### TASKS TO CARRY OUT:
1. In the blog post on travel and images, what animal did the writer see climbing up the wall across the way?
2. Continue the blog post on travel and images, starting right after its final sentence.

### PASSAGE PROVIDED:
____________________

Wednesday, July 22, 2009

Sayulita: Images and Magic

Sasha and I are spending the summer in Puerto Vallarta. We brought a camera, but we don’t really take many pictures. It’s been sitting in a drawer of the condo we rented, and the only time we’ve used it was when we saw a huge iguana climbing up the wall across the way, but by the time we found the camera and turned it on, the iguana was gone.

Oh, and across from our balcony I was struck by this image of chairs on a rooftop.



That's essentially what we do with our camera, we capture images that strike us, no matter where we are. I’ve traveled to a lot of places, sometimes famous places like Paris or Buenos Aires, and my friends are disappointed that I never take a camera, and if I do, I come back with pictures not of the famous landmarks but of images that I like.

Sometimes people take pictures of the famous landmarks just so they can go back home and show their friends that they were there, and sometimes I even hear that among tourists, “Now we can say we saw the Eifel Tower!"

I don’t come back with pictures of the Eifel Tower or tango dancers, because if that’s what one wants, one could Google image search and find plenty of them, from photographers much more able than me.









Why enter a new city only to experience the images one has had before even entering the city?

Whenever possible, I liked to submit to a city, to feel its spirit and its rhythms, and to move through its streets and corridors according to how they city teaches me to move, not according to images that I have already had before I came.

You must see this, then this, then this!

Then you can tell your friends you have seen the city.

I remember the first time I got back from Paris, and someone asked me, “Did you visit the Eiffel Tower.

“No,” I said. “I didn’t get around to it.”

“Oh,” they said, deflated.

But I drank beers in a bar with second generation African immigrants, in a neighborhood where there were no white people, let alone tourists, where on the corners boys dressed hip-hop style and listened to rap en francais, and one of the guys I drank with, an older man who lived on the edge of the city, took me for a ride in his rickety old car, zipping in and out of Paris traffic, until we ended up on a dimly lit street in a poor neighborhood and stopped at a Guadeloupe restaurant where he knew the owner, and where we all drank strong fruity drinks from his country until we are all very drunk.

One cannot experience the spirit of a place if the images and expectations of the place come from without, that is, if the cultural meaning of a place is already fixed.

____________________

### DATASET CONTENT:
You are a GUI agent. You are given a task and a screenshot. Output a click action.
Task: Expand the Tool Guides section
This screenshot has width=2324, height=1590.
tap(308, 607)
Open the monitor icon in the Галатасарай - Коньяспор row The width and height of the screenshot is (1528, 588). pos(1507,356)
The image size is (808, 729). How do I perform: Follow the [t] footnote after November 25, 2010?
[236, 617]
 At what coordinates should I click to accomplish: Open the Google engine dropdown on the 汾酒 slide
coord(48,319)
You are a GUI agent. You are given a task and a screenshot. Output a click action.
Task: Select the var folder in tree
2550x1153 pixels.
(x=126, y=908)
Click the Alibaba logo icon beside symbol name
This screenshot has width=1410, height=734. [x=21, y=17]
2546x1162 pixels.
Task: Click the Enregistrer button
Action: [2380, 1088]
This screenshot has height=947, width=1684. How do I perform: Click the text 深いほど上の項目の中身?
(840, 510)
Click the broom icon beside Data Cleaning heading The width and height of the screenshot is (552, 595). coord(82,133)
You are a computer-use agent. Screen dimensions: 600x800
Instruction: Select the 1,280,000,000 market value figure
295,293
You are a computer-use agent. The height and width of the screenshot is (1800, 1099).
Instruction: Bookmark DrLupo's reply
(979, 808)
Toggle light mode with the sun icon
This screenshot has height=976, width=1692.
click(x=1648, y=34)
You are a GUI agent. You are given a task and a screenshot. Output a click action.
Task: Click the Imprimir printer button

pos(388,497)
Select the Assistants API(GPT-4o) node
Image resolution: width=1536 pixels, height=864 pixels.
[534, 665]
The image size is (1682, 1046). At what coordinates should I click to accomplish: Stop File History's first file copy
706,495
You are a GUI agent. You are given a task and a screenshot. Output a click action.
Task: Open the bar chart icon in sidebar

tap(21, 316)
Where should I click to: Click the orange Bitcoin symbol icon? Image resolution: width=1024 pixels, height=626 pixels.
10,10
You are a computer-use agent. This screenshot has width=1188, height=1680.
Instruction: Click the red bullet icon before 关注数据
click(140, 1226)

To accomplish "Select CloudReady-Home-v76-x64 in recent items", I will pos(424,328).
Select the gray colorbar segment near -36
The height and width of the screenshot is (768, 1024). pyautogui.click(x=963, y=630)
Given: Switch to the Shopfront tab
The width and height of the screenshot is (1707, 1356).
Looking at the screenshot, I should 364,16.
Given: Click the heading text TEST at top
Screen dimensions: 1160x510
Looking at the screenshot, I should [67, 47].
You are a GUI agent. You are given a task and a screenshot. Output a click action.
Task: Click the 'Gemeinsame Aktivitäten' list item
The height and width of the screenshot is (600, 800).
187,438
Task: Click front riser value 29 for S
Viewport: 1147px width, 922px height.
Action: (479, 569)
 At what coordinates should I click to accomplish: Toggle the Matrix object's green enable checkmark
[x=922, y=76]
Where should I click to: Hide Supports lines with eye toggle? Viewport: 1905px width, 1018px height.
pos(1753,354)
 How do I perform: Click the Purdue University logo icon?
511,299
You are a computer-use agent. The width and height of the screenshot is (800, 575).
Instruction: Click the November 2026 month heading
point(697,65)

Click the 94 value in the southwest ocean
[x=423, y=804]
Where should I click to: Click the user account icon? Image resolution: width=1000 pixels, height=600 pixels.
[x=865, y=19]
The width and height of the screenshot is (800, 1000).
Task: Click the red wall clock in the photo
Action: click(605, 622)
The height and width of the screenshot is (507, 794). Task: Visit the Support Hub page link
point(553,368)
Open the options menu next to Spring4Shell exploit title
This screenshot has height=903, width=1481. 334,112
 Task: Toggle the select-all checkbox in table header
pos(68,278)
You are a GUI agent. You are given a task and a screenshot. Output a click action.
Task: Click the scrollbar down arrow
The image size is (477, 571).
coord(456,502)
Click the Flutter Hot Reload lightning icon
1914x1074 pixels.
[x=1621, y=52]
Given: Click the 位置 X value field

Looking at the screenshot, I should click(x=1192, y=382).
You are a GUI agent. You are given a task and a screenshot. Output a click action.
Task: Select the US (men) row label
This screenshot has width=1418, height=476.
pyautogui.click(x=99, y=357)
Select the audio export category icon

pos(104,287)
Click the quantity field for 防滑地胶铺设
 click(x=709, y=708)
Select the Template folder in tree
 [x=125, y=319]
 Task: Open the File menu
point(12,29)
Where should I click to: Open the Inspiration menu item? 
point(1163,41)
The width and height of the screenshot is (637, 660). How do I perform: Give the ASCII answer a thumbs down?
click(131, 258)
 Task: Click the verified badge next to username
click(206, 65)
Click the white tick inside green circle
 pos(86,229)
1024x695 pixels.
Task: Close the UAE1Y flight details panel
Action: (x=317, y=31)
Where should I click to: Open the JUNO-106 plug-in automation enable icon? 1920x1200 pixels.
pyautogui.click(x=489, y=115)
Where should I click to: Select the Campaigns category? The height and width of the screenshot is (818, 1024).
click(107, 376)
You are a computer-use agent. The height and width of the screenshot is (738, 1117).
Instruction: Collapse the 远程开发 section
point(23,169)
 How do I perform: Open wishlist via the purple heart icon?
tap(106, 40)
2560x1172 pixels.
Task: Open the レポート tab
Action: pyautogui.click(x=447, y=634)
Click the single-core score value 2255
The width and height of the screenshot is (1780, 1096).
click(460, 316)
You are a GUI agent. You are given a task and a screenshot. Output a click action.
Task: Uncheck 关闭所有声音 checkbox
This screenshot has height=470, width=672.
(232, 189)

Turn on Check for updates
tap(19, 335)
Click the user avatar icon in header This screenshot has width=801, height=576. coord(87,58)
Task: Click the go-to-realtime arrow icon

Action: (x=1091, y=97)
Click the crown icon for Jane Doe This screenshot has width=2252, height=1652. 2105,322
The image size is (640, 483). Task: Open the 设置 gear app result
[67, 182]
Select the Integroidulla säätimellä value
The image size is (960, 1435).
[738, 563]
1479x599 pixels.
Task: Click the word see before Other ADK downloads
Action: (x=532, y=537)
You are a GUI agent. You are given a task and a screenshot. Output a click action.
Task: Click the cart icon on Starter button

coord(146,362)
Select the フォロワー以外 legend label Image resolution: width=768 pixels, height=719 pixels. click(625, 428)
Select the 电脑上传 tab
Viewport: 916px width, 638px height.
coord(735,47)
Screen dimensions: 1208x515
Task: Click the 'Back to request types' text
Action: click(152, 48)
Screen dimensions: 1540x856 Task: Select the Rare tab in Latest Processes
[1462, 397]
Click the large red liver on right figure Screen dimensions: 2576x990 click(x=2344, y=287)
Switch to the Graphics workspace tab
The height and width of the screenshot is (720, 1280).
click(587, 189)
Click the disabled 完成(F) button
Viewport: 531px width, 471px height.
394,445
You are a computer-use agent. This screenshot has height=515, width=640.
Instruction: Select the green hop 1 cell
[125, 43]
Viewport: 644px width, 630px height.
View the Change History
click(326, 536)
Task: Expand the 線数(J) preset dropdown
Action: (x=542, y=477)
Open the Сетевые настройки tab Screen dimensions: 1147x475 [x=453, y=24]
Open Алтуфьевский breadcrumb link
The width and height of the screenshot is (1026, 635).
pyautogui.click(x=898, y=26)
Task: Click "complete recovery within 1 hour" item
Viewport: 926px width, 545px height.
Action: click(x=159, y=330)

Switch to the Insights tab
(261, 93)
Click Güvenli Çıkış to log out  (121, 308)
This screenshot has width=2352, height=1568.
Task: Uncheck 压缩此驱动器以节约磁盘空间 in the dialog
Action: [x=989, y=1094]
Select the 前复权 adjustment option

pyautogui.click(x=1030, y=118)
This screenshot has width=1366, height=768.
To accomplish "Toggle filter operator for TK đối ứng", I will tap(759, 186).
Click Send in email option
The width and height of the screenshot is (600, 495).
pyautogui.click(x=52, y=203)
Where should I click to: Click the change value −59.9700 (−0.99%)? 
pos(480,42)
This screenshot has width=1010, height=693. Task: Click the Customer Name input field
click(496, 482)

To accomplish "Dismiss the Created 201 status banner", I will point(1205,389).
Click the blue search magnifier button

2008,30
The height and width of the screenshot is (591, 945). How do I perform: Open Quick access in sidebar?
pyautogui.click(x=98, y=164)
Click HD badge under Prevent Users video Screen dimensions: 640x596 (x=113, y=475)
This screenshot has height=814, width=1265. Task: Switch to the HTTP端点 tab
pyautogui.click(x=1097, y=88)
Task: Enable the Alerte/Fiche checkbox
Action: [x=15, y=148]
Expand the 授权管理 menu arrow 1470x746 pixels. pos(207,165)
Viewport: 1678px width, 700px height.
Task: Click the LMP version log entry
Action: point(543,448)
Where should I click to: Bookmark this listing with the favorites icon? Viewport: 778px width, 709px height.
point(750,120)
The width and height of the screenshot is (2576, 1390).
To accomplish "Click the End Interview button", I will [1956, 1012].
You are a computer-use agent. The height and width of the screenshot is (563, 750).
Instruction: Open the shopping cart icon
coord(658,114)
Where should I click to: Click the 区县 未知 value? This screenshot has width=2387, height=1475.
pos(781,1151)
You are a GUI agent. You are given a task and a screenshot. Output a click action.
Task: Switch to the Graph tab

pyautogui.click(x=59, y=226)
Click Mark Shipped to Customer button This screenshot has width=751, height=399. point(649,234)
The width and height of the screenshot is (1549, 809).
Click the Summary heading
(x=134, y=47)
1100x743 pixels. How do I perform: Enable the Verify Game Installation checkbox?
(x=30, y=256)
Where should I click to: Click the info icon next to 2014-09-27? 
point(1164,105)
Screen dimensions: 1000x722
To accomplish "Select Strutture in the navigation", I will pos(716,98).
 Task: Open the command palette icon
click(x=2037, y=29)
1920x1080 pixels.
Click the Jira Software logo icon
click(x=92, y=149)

____________________

### RESPONSES FOR EACH TASK:
1. A huge iguana.

2.
So I'm afriad to say, I have no pictures of Puerto Vallarta, but I found this one on Google.




Pretty, ain't it?



In fact, when I go to a new place I don’t even like to bring a camera, because I want to experience the place, to feel it, and if I’m struck by some experience, I would rather write about it, or just remember it, let it exist as a memory within me. Some mystics say that our souls are made up of memories, so even if I don’t remember every detail of an experience, it becomes part of me, my spirit.
Memories co-create me.

However, a few days ago, Sasha and I had to be like tourists with a camera.

We had to bring a camera with us on what was supposed to be an afternoon excursion to Sayulita, a small town about an hour away from PV.

See, our friend Agustin F. Porras used to live there when he received a fellowship that would support him to do anything he wanted for about a year (yeah, he’s one of those genius types). The only scholarship I ever got as a student I had to pay back after graduation.

It was called a student loan!

With this fellowship money, he got in his VW bug and drove through Mexico, ending up in Sayulita, a small beach town in Nayarit, where he would spend a year, reading, thinking, writing poetry. I had met Augie in the MFA program at the University of Oregon, where the three of us, him, me, and the late poet Andrés Montoya where the only Chicano students in the program.

In Sayulita, he lived underneath a palapa, a grass hut without walls, sleeping on a hammock. He read all 1,000 pages of Don Quixote, he told me, the entire story, while he was there in the jungle.

“You should read it,” he always tells me.

Now, he wanted Sasha and I to go to Sayulita, to see what it was like, to go see if we could find any of the people he knew. He gave us names of expats who owned restaurants or coffee shops, and told us to ask them if they remember him. It was quiet and small, he always told me, and many places didn’t have running water or electricity.

For a year he ate fish he caught with his hands and drank coconut milk from the shell. He took walks in the jungle, a machete in one hand, and with the other he brushed off the scorpions that fell from trees onto his shoulders, and he danced around snakes that shot out from the rocks.

Okay, so maybe I’m exaggerating.

He didn’t say it was quite that way, but he did say that to see Sayulita I might be able to understand him a bit more, because who he is now was probably influenced a lot by that place.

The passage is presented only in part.